Well 10.2 is a bit on the dusty side but: your stick's firmware reports 1 sector of 512 bytes to the driver, so anything in that mbr will be outside. Switch that stick and try again.


----------



## SirDice (Aug 15, 2019)

Please don't start with a version that's been end-of-life for almost 3 years. 









						Unsupported FreeBSD Releases
					

FreeBSD is an operating system used to power modern servers, desktops, and embedded platforms.




					www.freebsd.org


----------



## shak (Aug 15, 2019)

SirDice said:


> Please don't start with a version that's been end-of-life for almost 3 years.
> 
> 
> 
> ...


SOrry for the example. What i meant is that i used that example from the wiki and used the Freebsd 12.0 release. 

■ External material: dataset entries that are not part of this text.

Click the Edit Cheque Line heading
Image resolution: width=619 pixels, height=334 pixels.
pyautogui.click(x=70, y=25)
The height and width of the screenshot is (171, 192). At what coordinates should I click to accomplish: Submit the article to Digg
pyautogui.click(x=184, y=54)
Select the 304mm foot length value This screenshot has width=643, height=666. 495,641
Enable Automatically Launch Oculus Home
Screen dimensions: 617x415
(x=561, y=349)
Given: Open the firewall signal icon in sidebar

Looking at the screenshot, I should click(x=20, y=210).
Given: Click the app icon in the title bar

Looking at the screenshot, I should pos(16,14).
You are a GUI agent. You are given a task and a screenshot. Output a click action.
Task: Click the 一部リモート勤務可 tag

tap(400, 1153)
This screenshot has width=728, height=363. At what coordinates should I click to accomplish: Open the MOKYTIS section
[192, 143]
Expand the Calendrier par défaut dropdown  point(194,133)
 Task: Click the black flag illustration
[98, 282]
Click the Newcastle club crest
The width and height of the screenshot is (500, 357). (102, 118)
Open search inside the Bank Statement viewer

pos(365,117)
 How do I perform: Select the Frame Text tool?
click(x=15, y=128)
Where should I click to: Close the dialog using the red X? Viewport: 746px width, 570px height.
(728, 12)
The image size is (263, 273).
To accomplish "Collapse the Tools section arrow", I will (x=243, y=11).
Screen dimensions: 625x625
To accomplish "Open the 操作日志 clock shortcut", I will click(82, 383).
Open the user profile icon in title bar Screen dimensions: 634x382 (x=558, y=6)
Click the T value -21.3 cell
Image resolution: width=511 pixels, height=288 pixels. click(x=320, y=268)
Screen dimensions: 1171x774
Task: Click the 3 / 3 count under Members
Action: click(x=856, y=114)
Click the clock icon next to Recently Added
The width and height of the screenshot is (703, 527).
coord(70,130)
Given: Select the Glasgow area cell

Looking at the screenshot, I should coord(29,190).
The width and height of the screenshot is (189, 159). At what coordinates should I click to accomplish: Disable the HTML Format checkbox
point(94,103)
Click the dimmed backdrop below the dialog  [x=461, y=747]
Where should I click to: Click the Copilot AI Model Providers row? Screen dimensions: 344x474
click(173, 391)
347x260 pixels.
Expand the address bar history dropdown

More specifically this is the command i used :

dd if=FreeBSD-12.0-RELEASE-amd64-memstick.img of=/dev/sdc bs=1M conv=sync

I will give it a shot and try another stick. This one is 64gb and usb 3.0 . Maybe it has issues


----------



## shak (Aug 16, 2019)

Crivens said:


> Well 10.2 is a bit on the dusty side but: your stick's firmware reports 1 sector of 512 bytes to the driver, so anything in that mbr will be outside. Switch that stick and try again.



Changing stick worked. Thanks


----------